Und da kam die Politik mit ins Spiel. "Deutsche und Israelis können doch nicht ewig auf der Ebene von Wiedergutmachungsansprüchen miteinander leben", erklärte am 6. März 1959 der israelische Sozialwissenschaftler Josef Cohn, gleichfalls vom Weizmann-Institut, gegenüber Bundeskanzler Konrad Adenauer und brachte damit seinen Wunsch nach einem deutschen Engagement vor Ort zum Ausdruck. Adenauer war nach anfänglichem Zögern von der Idee begeistert. "Dr.
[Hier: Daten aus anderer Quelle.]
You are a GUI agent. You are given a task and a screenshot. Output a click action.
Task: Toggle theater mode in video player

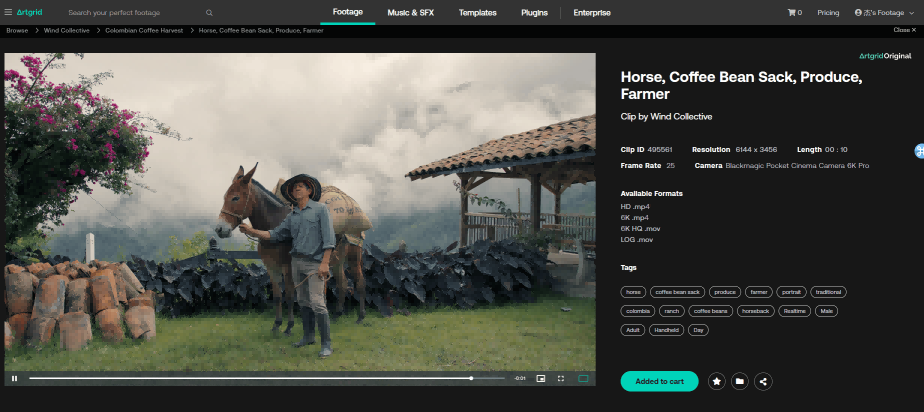pos(583,378)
Cohn, ich bin ihr Mann!" Prompt vermittelte er den Israeli weiter an Siegfried Balke, den Bundesminister für Atomkernenergie, der wiederum die Max-Planck-Gesellschaft ins Spiel brachte – kurzum, die Idee zu einer Wissenschaftskooperation war geboren. Dabei war von Anfang klar, dass diese kein Teil der Reparationen darstellten. Vielmehr sollten die deutschen Partner "für ihr Geld etwas bekommen, und zwar Qualität", so Cohn. Er dachte dabei an die Ausbildung von deutschen Wissenschaftlern oder gemeinsame Forschungsprojekte.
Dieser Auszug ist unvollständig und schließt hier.